Four threats to colony health
Pollination is vital to most fruit and seed crops, but the pollinators themselves face a tenuous existence: one recent study found 43% of managed bee colonies died from 2019 to 2020.
“Honey bee colony loss is commonly attributed to what we call the ‘Four Ps’: pesticide exposure, poor nutrition, parasites, and pathogens,” Olsson said.
On the move themselves, beekeepers often have a hard time tracking the location, health, and treatment of each colony. This can lead to overuse of chemicals and the buildup of pesticides.
“Once a beekeeper puts colonies in an orchard for pollination, bees are really at the mercy of the farm’s practices, and those of neighboring farmers,” Olsson said. “If a nearby farmer sprays a pesticide that is harmful to bees, and wind blows residues toward the crop where bees are located, the bees could be harmed or killed.”
Chemicals aren’t the only threat. If weather is exceptionally rainy or cold, flowers won’t bloom, meaning less food for bees.
“Beekeepers are often dealing with one or more of these factors, and some of the additive effects are unknown,” Olsson said.
To understand the relationship between location, environment, threats, and survival, WSU scientists want to create a standardized metric of colony health.
Partnering with Washington state beekeepers and a private technology company called Nectar, the team will follow colonies throughout their pollination journey over three years, testing and ground-truthing pesticide exposures and the availability of food sources across the landscape.

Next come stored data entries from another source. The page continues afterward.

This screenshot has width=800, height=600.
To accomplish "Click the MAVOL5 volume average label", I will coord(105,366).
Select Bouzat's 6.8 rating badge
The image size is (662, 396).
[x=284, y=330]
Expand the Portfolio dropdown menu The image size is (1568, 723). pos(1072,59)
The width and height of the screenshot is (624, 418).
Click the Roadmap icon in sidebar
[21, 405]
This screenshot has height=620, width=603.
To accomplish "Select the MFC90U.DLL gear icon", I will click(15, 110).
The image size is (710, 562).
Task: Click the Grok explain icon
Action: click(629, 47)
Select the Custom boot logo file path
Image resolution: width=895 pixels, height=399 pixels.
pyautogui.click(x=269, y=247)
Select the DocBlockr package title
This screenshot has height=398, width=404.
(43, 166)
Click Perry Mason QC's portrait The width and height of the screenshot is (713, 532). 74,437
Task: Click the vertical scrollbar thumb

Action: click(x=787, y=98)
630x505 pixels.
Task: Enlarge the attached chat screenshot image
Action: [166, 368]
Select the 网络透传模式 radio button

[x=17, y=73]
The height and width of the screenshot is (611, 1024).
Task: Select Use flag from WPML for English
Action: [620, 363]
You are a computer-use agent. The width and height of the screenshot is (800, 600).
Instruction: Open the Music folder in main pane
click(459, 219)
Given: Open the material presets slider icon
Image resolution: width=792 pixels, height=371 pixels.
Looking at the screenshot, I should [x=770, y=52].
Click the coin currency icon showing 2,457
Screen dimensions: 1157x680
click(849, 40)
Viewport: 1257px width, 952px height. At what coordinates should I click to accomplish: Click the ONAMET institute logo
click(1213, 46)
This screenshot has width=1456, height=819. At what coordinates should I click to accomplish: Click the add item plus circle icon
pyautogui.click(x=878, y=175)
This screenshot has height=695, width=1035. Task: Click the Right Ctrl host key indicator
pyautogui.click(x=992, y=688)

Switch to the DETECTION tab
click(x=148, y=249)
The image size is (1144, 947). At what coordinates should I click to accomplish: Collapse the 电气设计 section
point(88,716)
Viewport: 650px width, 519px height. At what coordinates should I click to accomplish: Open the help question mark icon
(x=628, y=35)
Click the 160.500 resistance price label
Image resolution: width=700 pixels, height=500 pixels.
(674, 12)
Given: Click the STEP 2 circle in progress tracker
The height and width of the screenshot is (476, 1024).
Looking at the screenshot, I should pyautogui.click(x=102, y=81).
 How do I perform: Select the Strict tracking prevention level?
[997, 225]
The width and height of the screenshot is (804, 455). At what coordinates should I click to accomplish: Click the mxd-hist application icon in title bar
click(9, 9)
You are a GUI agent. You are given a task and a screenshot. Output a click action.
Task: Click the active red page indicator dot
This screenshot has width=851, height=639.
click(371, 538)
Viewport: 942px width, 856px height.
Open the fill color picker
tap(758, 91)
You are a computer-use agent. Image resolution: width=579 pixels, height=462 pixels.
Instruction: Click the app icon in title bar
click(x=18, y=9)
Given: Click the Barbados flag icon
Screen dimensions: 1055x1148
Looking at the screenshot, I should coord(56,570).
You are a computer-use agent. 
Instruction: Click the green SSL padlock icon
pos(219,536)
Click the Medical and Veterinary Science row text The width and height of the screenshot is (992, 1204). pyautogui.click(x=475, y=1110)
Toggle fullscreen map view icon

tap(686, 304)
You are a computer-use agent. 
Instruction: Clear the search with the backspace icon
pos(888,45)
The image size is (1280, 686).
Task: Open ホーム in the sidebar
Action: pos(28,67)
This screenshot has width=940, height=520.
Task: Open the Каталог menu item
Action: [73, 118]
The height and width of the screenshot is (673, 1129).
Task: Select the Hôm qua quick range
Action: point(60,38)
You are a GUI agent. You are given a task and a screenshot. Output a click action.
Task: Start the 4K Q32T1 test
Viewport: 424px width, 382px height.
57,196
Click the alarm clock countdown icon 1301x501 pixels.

Scientists have begun checking hives and collecting monthly data on environmental and colony health, including the health of the queen, number of bees, food levels, and disease symptoms. They are also sampling pollen stores for pesticide residues.
New tools for beekeepers
Data will be used to create an overall score called Colony Health in Place and Season, or CHIPS, which will be used to develop a system that can predict and model colony health and survival. The system could tell a beekeeper if a given site and season will offer enough resources to sustain their bees.
“With colonies being constantly moved to new locations, there are many difficult-to-follow factors going back through the lifetime of the hive that may contribute to colony death,” Olsson said.
“Our technology could make things easier by allowing researchers to monitor thousands of hives remotely, and let beekeepers track their colonies in a streamlined way,” they added. “We’ll have a better understanding of how to keep hives healthy throughout the season.”
Additional partners in the research team include scientists at the WSU Northwestern Washington Research and Extension Center at Mount Vernon, Portland-based Synergistic Pesticide Laboratory, and WSU’s Decision Aid System.